Many of the firms that expected headcount to increase by the end of the year pointed primarily to one-off, strategic reasons (e.g., artificial intelligence (AI) adoption, reorganizations). However, the Carolinas again reported outsized hiring resulting from the region's outsized growth. The same was true with firms in health care, energy and defense, as well as those affected by data center-related activity.
Few signs of imminent AI-related labor cuts. Firms were more likely to expect AI to grow output and margins than to spark layoffs. Several firms cited tangible productivity gains from AI adoption, and more were expected. Instead of layoffs, those gains largely seemed to result in reduced hiring. With AI freeing up capacity, several firms planned to or already reallocated their existing workforce to produce more with the same staff. For most firms, these efforts improved margins. One services firm reported using those gains to lower prices and stay competitive. Several firms noted considerable resistance among staff toward AI adoption presumably out of fear for their job security. A staffing firm flagged that a few firms had started to rehire for positions they had initially eliminated due to too lofty AI aspirations.
Pricing: Were Firms Able to Pass Along Elevated Costs?
Limited pricing power constrained pass-through and pressured margins as cost pressures intensified. Many firms noted they were passing on some costs, with fuel surcharges being the most common example. Like in prior months, business-to-consumer firms (B2C) felt less able to raise prices than business-to-business (B2B) firms. There were some exceptions, however, such as a few B2B firms struggling to continue passing through costs, and some B2C firms taking advantage of stronger-than-expected consumer demand to raise prices.

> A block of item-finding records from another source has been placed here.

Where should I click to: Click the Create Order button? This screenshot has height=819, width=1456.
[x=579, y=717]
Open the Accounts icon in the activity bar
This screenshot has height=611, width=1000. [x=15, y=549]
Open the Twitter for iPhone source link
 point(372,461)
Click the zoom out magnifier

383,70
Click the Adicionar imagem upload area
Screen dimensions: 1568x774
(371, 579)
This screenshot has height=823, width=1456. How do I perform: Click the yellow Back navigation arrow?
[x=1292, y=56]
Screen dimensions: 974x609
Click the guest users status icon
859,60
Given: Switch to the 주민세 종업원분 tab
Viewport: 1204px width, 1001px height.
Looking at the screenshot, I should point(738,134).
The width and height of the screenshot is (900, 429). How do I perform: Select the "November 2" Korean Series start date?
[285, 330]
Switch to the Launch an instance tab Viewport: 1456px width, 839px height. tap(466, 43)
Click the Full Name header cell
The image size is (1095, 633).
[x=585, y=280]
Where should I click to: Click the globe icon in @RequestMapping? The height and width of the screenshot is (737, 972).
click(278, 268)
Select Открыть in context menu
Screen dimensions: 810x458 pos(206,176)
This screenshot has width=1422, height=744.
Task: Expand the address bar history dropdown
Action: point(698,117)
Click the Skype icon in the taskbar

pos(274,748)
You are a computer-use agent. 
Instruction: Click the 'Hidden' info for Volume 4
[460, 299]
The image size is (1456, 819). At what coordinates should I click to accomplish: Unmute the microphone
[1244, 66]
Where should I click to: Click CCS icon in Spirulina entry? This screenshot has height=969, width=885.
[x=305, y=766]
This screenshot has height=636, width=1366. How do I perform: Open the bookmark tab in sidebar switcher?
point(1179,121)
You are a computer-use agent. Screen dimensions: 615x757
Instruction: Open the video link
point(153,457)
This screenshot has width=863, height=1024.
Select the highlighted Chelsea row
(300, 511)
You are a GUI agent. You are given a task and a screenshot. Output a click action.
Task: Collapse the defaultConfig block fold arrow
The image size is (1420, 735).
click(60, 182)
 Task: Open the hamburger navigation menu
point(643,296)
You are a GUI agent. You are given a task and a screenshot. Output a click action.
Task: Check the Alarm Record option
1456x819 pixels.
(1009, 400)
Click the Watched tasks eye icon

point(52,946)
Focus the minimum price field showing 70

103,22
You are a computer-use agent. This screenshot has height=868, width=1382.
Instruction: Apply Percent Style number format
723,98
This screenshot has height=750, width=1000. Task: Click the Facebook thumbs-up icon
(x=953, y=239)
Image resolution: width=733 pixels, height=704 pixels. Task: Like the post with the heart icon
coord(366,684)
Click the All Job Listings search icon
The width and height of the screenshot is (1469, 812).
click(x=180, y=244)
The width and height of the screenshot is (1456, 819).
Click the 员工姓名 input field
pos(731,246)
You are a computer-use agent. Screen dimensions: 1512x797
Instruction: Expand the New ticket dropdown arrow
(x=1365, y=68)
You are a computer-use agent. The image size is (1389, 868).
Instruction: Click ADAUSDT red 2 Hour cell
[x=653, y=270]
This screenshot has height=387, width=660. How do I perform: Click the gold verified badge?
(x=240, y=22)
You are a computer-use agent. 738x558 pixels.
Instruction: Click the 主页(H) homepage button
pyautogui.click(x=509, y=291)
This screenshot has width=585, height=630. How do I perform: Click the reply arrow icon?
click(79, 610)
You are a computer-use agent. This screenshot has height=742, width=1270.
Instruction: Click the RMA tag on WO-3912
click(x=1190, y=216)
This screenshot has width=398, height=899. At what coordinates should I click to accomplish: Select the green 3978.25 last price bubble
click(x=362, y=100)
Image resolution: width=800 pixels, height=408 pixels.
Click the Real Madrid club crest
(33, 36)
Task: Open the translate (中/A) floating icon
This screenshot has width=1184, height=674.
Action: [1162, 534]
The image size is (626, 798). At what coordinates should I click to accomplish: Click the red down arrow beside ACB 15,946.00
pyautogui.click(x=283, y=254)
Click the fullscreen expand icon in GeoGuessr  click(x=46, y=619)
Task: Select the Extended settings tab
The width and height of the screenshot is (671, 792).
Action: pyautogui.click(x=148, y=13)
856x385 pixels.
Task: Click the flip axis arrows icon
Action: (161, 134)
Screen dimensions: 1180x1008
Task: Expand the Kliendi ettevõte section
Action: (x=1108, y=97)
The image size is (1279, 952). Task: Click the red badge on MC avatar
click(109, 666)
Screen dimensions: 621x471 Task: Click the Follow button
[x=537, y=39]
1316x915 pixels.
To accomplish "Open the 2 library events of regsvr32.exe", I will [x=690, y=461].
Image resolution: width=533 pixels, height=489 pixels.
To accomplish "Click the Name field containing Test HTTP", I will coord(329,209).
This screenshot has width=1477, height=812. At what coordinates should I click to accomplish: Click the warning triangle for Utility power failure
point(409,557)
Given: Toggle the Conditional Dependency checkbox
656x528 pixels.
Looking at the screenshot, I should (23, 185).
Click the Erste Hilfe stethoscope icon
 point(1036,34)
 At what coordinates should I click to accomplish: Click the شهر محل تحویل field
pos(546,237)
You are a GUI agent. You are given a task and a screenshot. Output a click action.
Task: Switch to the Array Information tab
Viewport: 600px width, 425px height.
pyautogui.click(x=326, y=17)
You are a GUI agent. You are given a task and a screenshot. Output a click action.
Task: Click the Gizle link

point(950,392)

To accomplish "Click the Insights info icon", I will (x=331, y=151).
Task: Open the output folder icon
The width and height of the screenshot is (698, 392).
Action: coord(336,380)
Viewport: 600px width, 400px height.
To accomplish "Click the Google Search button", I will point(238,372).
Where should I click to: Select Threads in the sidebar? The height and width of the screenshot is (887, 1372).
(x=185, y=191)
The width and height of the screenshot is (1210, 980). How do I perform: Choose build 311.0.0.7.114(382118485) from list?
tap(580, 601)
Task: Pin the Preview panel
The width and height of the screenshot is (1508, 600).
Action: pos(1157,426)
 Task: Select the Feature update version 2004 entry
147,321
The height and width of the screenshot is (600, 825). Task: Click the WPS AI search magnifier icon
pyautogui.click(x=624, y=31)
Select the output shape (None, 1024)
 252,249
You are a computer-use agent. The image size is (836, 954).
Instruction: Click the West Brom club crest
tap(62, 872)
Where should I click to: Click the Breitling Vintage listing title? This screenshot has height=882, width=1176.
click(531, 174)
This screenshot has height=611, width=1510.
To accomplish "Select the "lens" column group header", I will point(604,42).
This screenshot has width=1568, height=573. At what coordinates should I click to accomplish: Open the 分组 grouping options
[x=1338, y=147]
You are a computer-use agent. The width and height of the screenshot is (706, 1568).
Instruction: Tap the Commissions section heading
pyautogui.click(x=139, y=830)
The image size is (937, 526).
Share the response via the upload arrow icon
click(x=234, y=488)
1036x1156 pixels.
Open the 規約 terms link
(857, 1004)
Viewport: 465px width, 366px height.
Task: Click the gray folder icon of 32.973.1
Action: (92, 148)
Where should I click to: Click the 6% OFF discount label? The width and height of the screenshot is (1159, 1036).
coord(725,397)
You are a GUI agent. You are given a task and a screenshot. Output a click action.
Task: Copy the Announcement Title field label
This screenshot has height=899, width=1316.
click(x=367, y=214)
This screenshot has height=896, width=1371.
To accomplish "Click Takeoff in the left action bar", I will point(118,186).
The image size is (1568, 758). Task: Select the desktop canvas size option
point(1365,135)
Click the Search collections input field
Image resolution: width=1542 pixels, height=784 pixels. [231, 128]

Due to limited pricing power, even firms that managed to pass on some of the elevated costs to customers had to absorb a portion in their margins or find cost-cutting measures. Examples included a delay in wage increases or a pause on projects and equipment purchases. Many with compressed margins expressed they "just hope it's temporary." Competitive dynamics for pricing also came up often.
Cost and price pressures weren't one and done. Similarly to their 2025 comments about tariffs, firms noted that cost pressures don't all materialize immediately. They expected additional cost pressures to occur as contracts, hedges, and inventories run out over the summer. Further, firms pointed to long transit times for consumer goods imported from abroad, highlighting that prices won't reflect full conflict-related disruption until later this year and into 2027.
Looking Forward: Where Are We Headed?
This cycle, we'll continue to monitor many of the same questions: Do consumers continue to find ways to manage higher prices, or will signs of increased strain multiply? Do cost pressures intensify or ease for businesses, and to what extent are they able to pass along higher costs? How do firms deal with margin pressure? Do they pull back on labor?
Views expressed are those of the author(s) and do not necessarily reflect those of the Federal Reserve Bank of Richmond or the Federal Reserve System.